## [Exercise instructions]
Write out exactly the lines from the line that contains "Open the community people icon in header" through the final line of the listing below, and no others.
*** Data listing Section Begins ***
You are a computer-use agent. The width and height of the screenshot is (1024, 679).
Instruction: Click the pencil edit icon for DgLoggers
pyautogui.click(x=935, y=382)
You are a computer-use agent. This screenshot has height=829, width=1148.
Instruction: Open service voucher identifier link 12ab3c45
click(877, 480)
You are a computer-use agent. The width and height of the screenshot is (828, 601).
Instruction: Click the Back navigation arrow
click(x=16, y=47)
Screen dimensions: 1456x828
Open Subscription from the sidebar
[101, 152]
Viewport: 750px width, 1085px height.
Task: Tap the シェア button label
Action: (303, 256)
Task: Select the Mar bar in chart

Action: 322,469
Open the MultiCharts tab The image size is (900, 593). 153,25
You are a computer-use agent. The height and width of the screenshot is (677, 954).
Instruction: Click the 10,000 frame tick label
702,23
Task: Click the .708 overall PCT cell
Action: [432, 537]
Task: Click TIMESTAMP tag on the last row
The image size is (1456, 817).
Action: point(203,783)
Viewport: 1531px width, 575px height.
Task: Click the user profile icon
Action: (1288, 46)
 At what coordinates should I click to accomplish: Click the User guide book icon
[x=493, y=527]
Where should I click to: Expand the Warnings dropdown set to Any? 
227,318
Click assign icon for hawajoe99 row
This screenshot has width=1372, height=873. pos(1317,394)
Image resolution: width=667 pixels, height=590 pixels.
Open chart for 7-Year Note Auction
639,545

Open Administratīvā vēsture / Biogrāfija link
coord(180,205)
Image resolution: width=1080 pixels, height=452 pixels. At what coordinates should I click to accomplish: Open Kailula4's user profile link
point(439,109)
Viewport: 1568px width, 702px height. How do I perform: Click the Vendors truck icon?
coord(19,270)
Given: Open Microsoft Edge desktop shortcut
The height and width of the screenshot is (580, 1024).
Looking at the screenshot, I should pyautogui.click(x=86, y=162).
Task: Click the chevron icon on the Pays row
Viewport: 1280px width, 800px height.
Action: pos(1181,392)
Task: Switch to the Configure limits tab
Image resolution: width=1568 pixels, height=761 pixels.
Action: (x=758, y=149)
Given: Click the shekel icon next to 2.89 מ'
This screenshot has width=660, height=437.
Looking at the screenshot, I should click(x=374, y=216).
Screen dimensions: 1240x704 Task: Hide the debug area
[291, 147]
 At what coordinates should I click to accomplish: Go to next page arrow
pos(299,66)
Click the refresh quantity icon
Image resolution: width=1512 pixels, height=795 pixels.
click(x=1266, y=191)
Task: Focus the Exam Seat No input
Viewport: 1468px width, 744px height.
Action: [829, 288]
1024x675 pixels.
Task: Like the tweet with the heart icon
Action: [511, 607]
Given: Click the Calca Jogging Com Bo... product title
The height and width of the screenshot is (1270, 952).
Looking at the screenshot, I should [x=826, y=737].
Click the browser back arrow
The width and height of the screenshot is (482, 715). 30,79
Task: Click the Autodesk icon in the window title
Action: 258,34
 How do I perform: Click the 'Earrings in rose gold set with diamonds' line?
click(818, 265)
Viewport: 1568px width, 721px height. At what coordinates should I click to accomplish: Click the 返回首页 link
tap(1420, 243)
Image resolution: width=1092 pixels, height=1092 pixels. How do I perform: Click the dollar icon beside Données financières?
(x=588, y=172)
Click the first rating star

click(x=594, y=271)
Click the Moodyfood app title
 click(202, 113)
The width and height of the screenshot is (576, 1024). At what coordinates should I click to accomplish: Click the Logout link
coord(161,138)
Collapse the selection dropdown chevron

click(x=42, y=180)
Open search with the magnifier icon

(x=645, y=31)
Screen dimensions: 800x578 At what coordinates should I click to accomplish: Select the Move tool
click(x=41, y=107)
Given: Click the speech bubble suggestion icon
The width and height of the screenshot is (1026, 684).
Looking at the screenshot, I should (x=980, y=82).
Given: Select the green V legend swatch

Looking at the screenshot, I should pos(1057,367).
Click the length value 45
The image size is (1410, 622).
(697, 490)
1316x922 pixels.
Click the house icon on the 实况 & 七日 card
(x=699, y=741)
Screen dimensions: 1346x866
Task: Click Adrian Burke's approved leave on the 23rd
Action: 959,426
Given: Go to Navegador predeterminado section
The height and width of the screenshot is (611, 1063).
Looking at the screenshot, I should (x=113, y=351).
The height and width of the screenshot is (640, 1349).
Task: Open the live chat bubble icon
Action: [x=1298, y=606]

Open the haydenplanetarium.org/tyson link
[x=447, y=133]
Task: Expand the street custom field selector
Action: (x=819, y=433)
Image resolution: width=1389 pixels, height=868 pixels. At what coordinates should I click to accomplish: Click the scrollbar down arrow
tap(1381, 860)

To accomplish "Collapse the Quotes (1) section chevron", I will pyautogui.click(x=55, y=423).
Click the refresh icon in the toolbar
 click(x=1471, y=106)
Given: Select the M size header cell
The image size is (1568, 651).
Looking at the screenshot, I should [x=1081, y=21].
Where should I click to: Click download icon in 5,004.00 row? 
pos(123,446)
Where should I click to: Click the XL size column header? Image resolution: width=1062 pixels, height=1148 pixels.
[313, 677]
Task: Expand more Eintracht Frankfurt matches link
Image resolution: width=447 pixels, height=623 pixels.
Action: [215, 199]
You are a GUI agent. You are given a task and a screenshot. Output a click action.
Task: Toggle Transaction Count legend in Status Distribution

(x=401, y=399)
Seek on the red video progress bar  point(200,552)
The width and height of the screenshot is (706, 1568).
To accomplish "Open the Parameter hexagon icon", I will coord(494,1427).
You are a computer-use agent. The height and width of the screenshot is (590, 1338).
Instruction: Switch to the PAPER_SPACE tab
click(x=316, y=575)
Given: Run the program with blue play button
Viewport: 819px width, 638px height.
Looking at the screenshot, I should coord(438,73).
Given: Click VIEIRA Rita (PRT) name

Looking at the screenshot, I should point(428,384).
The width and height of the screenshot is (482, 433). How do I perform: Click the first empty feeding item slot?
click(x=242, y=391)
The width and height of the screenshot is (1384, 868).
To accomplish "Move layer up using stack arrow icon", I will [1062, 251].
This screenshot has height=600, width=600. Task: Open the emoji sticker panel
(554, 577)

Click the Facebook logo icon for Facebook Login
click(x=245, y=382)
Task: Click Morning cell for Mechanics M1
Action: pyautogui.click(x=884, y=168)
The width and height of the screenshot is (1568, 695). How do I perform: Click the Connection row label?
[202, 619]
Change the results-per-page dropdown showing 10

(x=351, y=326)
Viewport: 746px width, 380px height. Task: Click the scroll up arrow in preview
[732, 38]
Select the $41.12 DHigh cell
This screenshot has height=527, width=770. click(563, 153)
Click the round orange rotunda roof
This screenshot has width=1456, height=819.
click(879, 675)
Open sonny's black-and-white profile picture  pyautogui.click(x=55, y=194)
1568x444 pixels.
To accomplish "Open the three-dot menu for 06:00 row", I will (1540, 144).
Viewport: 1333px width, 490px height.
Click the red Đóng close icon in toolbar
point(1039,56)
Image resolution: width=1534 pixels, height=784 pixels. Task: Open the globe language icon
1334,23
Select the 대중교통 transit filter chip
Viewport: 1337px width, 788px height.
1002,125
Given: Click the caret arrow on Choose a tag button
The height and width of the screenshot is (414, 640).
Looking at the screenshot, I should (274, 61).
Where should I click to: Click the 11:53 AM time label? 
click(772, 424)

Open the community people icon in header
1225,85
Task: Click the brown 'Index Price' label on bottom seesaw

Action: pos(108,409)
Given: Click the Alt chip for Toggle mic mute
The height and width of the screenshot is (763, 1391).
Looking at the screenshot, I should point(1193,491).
*** Data listing Section Ends ***
## [Task result]
Open the community people icon in header
1225,85
Task: Click the brown 'Index Price' label on bottom seesaw

Action: pos(108,409)
Given: Click the Alt chip for Toggle mic mute
The height and width of the screenshot is (763, 1391).
Looking at the screenshot, I should point(1193,491).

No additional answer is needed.